[Required action]: Copy the records verbatim, from the line containing "Describe the element at coordinates (114, 326)" through the end of the records, both included, and omit the pictures from your copy.

────────────────

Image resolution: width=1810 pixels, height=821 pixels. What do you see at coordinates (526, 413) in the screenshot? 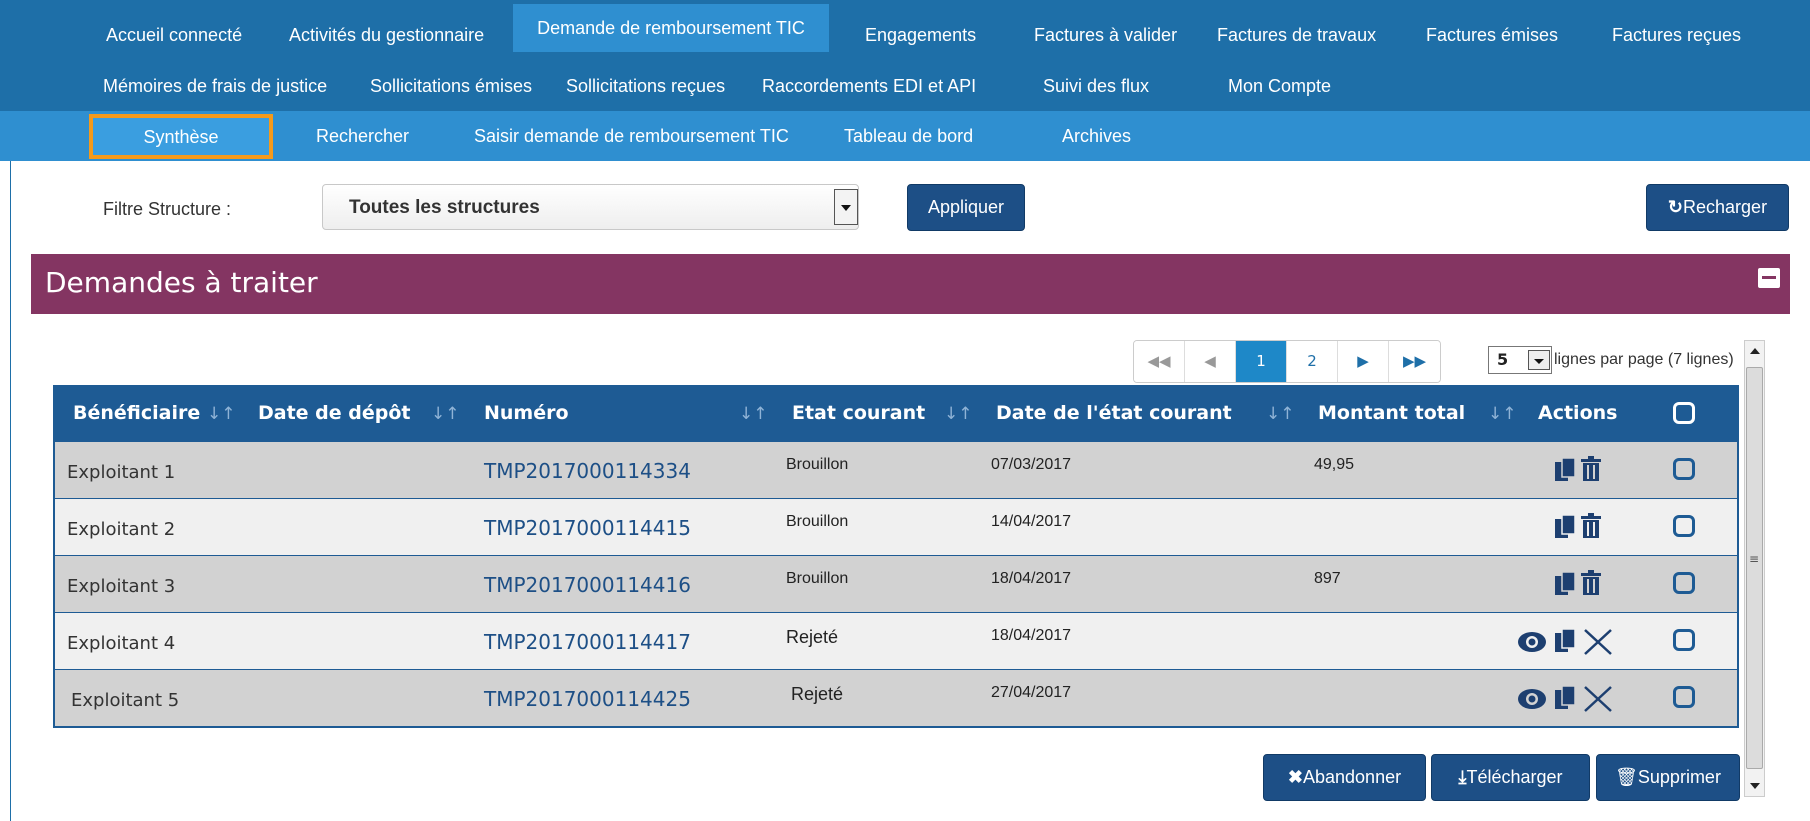
I see `col-numero: Numéro` at bounding box center [526, 413].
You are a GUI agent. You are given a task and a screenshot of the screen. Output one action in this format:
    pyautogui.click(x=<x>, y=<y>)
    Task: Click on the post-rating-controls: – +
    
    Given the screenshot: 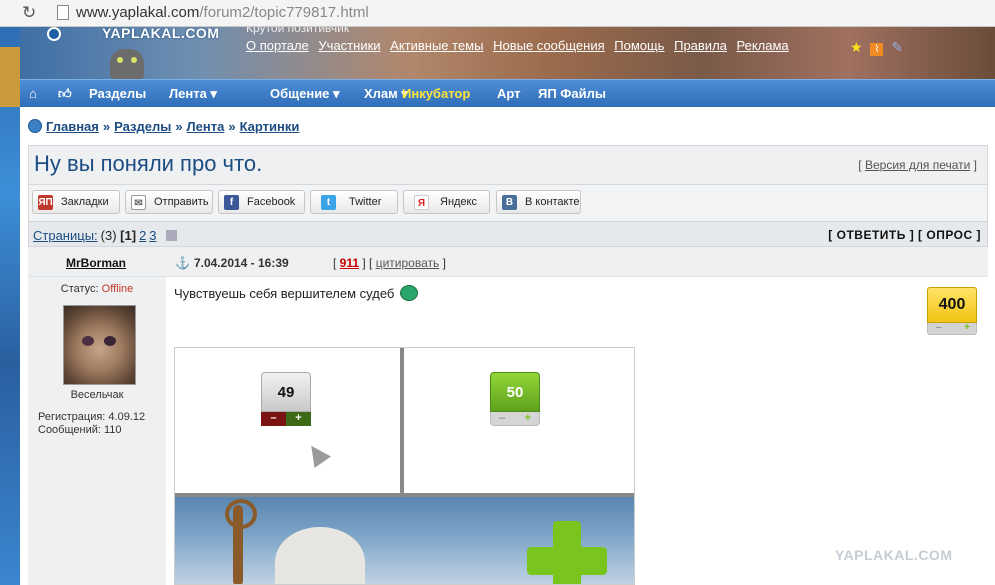 What is the action you would take?
    pyautogui.click(x=952, y=329)
    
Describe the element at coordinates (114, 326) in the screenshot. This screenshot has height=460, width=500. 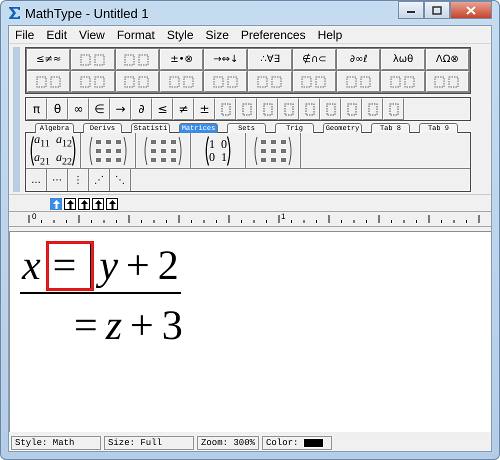
I see `equation-symbol: z` at that location.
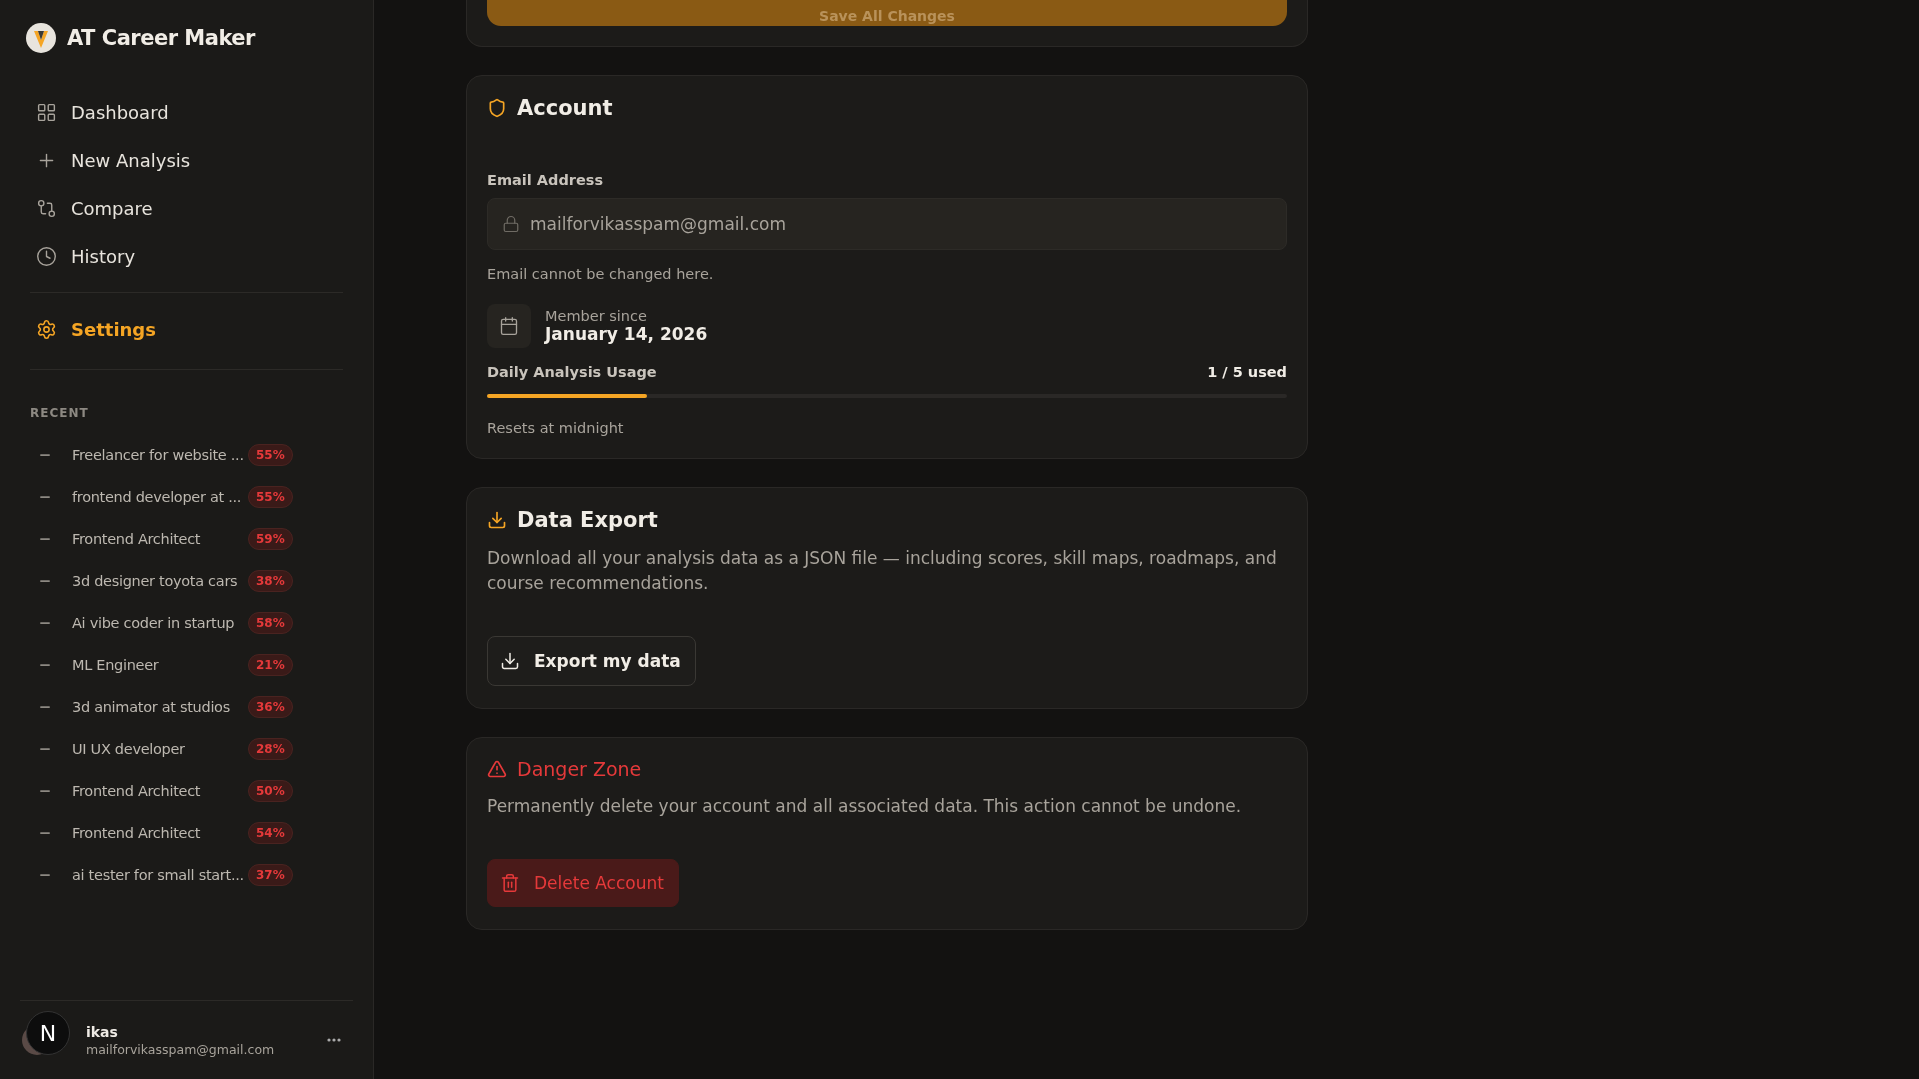  Describe the element at coordinates (565, 108) in the screenshot. I see `card-title: Account` at that location.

────────────────

[Result]:
Describe the element at coordinates (114, 326) in the screenshot. This screenshot has height=460, width=500. 
I see `equation-symbol: z` at that location.
  Describe the element at coordinates (565, 108) in the screenshot. I see `card-title: Account` at that location.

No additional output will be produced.